Following the photos I posted yesterday of the TB with long, crumbly toes, I thought it would be interesting to plot how the state of his feet, and particularly the long toes, were affecting how his limb loaded.
The vertical red line in both photos goes from the weight-bearing point at the back of the hoof. This point shifts considerably once the shoes are off and you can see how the long toe and underrun heel in the top photo had made it extremely difficult for the horse to engage the caudal hoof.
7 comments:
Question:
In a severe case where a horse's hooves are never trimmed, especially during its development, do you think that eventually as the toe grows out longer and longer in front... the fetlock and pastern tissues would break down and lead to conformational faults such as "soft pasterns" or "low fetlocks?"

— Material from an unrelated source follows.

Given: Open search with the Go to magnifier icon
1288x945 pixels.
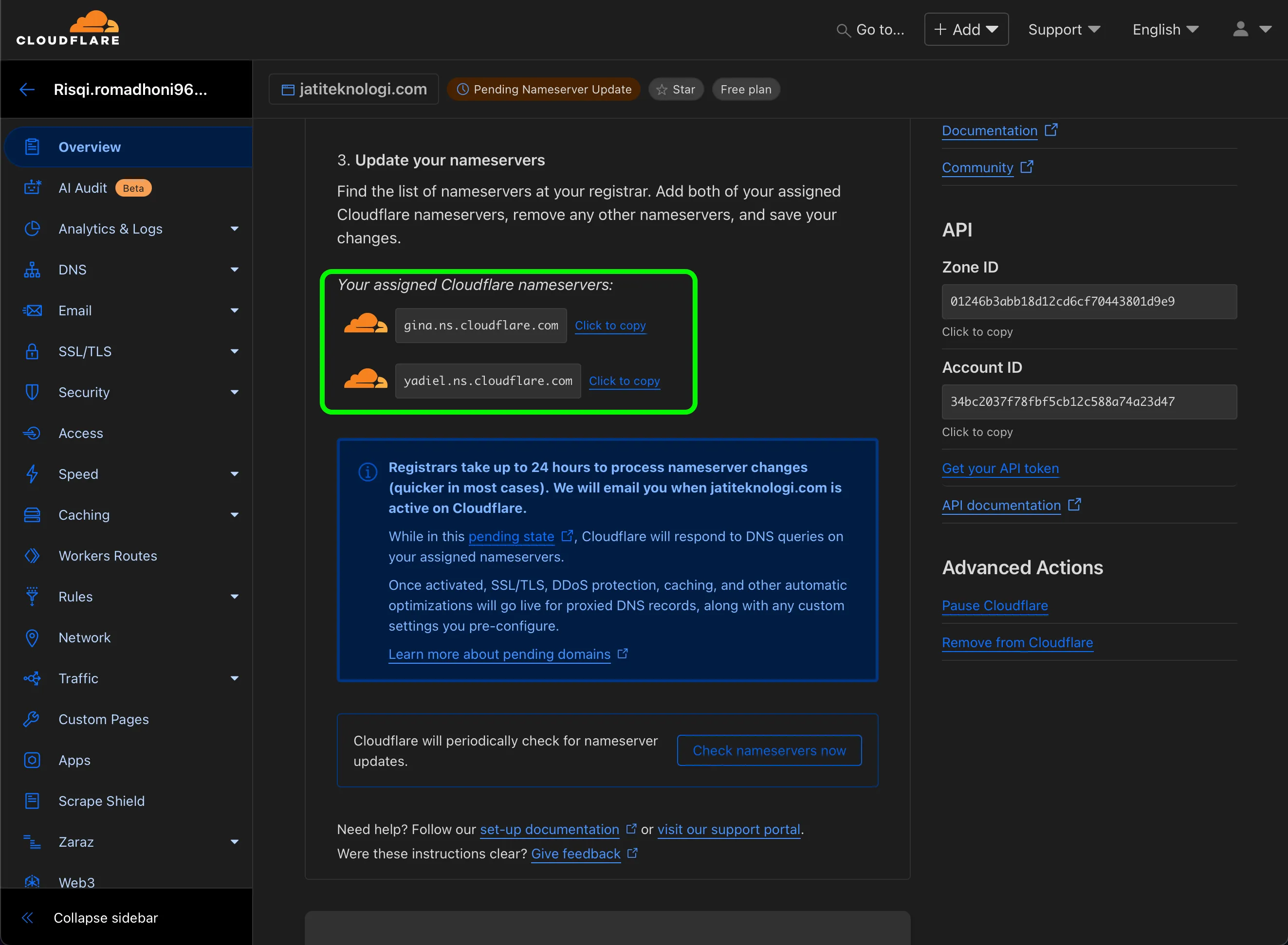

This horse has good lower leg conformation.... but I have seen many horses with both long toes and soft pasterns. (I have an ancient conformation book in which they describe this as being "coon-footed"). I always wonder which came first... did the angle of the hoof adversely effect the tissues of the lower leg... or did the lower leg create the run-under hoof?
Thanks!
very much looking forward to following your progress on this, such a good idea to document every stage.

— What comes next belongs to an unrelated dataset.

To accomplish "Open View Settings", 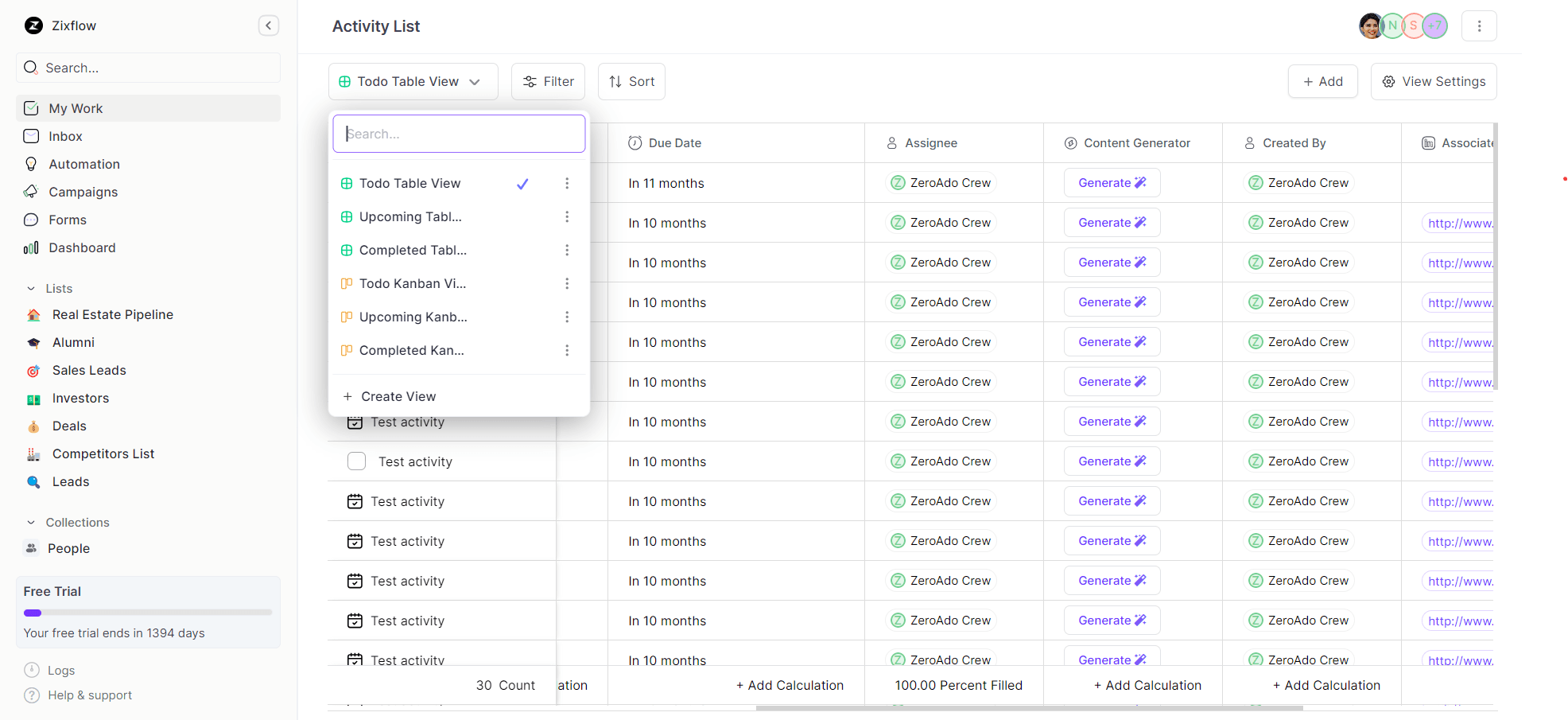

Thanks Claire - there a few things more fascinating than watching hooves change :-)
Now there is some farriery to bring farriery into disrepute - pu ton FOUR weeks ago? What was he/she thinking of????
C
I know, Caroline - most of the farriers I know would be as (or even more) appalled than we are :-) There is no excuse, though...

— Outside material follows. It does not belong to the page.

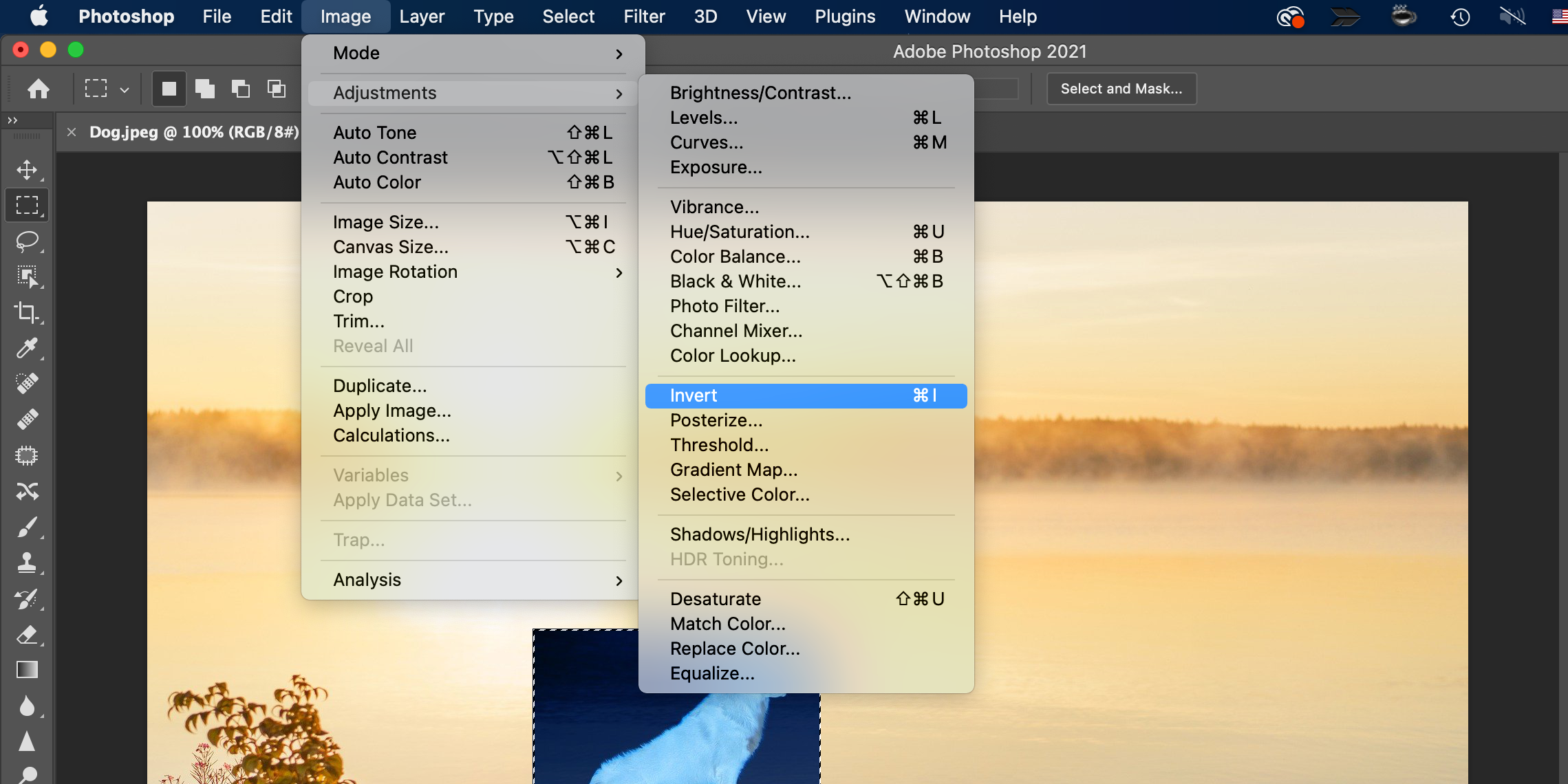Enable Intersect with selection mode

Jenny, who knows ?! Long toes usually = weak caudal hoof and that's always going to affect pastern angle. I don't think its primarily a trimming issue, though...I've got lots to post on that later this week :-)
Thanks Nic...
I also suspect soft pasterns to be more than just a trimming issue... but I've heard it both ways. Some people say it's a result of poor trimming, or no trimming in some cases.... whereas others see it as a conformational defect. I was just curious what your view was on it.